Shannon a démontré que la fonction H est la seule qui satisfait ces trois propriétés (à une constante près). Le logarithme n'est pas un choix arbitraire — c'est la conséquence logique des axiomes naturels.
💾 L'application qui a changé le monde : la compression
Shannon a démontré le premier théorème du codage :
Théorème de Shannon (1948)
Pour une source d'information de N symboles avec entropie H bits/symbole, le nombre minimum de
bits nécessaire pour la coder sans perte est H × N en moyenne.
En français : si tu cherches à compresser un texte, tu ne peux pas faire mieux que H bits par caractère. H est la limite physique absolue. Toutes les techniques de compression moderne (ZIP, GZIP, PNG, MP3, MPEG…) essaient d'approcher cette limite.
L'entropie d'un texte français moyen est environ 4 bits par caractère. Un caractère sans compression prend 8 bits (1 octet). Donc le ratio de compression théorique maximum est ≈ 2:1. C'est ce qu'on observe en pratique avec les bons algorithmes.
📡 Le canal bruité : Shannon a encore frappé
Shannon a aussi démontré le second théorème du codage : pour un canal de transmission bruité (Wi-Fi, 4G, fibre optique avec interférences), il existe une capacité C en bits/seconde au-delà de laquelle aucune transmission fiable n'est possible, et en dessous de laquelle on peut transmettre avec un taux d'erreur arbitrairement faible.
La formule de Shannon-Hartley pour la capacité d'un canal :
C = W · log2(1 + S/N)
Où W est la bande passante (Hz) et S/N le rapport signal/bruit. Toute la téléphonie moderne est conçue pour s'approcher de cette borne. La 5G se rapproche à 90% de C.
🌍 Applications : tu utilises Shannon tous les jours
- Compression de fichiers : ZIP, GZIP, 7-Zip, MP3, JPEG — tous reposent sur Huffman ou arithmetic coding, des techniques inspirées de Shannon.
- Wi-Fi, 4G, 5G : les codes correcteurs d'erreur (turbo codes, LDPC, polar codes) approchent la limite de Shannon.
- Cryptographie : Shannon a aussi fondé la cryptographie moderne avec son théorème de 1949 sur le secret parfait (one-time pad).
- Apprentissage automatique : la cross-entropy est la fonction de perte standard pour entraîner les réseaux de neurones de classification.
- Biologie : entropie du génome, complexité des séquences ADN, mesure de diversité écologique.

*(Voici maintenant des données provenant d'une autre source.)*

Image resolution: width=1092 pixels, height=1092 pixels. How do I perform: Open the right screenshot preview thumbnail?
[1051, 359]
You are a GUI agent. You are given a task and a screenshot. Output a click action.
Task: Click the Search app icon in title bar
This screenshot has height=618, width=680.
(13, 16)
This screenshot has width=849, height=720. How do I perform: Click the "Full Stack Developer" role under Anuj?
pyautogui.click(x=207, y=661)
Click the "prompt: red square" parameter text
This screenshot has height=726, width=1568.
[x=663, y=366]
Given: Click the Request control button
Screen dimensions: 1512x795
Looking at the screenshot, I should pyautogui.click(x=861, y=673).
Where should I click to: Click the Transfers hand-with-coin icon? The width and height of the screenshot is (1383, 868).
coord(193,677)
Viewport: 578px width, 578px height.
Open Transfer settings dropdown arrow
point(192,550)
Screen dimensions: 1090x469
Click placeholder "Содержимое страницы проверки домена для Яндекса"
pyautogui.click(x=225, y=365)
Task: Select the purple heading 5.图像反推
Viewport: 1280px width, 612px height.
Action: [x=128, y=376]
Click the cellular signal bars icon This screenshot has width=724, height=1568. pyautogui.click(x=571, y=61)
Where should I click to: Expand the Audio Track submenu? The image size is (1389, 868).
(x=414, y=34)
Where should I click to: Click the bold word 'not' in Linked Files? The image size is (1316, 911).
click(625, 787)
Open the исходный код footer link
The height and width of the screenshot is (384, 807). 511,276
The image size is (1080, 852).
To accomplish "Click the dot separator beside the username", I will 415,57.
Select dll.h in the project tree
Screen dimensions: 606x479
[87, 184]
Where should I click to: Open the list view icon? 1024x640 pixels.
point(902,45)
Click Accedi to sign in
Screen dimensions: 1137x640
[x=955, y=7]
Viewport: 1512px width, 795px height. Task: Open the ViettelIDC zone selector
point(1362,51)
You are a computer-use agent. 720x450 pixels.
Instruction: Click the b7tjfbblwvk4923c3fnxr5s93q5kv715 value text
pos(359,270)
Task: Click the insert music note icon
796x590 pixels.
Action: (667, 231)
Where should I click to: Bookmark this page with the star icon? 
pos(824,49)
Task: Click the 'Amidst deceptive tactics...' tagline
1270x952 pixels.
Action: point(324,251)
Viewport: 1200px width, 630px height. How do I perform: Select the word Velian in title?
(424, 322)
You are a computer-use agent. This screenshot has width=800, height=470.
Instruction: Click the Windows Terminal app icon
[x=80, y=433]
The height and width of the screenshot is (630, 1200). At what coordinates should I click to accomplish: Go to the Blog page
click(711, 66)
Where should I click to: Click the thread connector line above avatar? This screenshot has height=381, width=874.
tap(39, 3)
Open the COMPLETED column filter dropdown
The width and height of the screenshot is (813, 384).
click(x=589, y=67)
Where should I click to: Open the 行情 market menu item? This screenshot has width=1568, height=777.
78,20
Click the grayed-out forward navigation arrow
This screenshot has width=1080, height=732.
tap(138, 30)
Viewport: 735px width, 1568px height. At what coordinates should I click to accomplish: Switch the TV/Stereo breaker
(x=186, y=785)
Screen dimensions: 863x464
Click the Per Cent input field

- Physique : l'entropie thermodynamique de Boltzmann (1872) est une forme physique d'entropie de Shannon (avant l'heure).
📐 Lien avec ton programme
L'entropie de Shannon connecte plusieurs notions du BAC SM :
- Probabilités : l'entropie est définie sur une distribution de probabilité. Lien avec les variables aléatoires discrètes (programme 2BAC SM).
- Logarithme : la formule utilise log2, donc lien direct avec le chapitre fonction logarithmique.
- Sommes : la formule contient une somme discrète ∑ pi log(pi). Cas particulier d'espérance E(− log p) si on définit la variable « surprise ».
- Optimisation : montrer que H est maximale pour la distribution uniforme se fait par les multiplicateurs de Lagrange (post-bac) ou par concavité du log (lycée).
🧠 L'entropie comme « surprise » moyenne
Une interprétation profonde : si tu observes un événement de probabilité p, ta surprise vaut −log2(p). Un événement très probable (p → 1) ne te surprend pas (surprise → 0). Un événement très rare (p → 0) te surprend énormément (surprise → ∞).
L'entropie H = E(surprise) est la surprise moyenne que tu obtiens en observant la variable. Plus une source est imprévisible, plus elle te surprend en moyenne, plus elle contient d'information.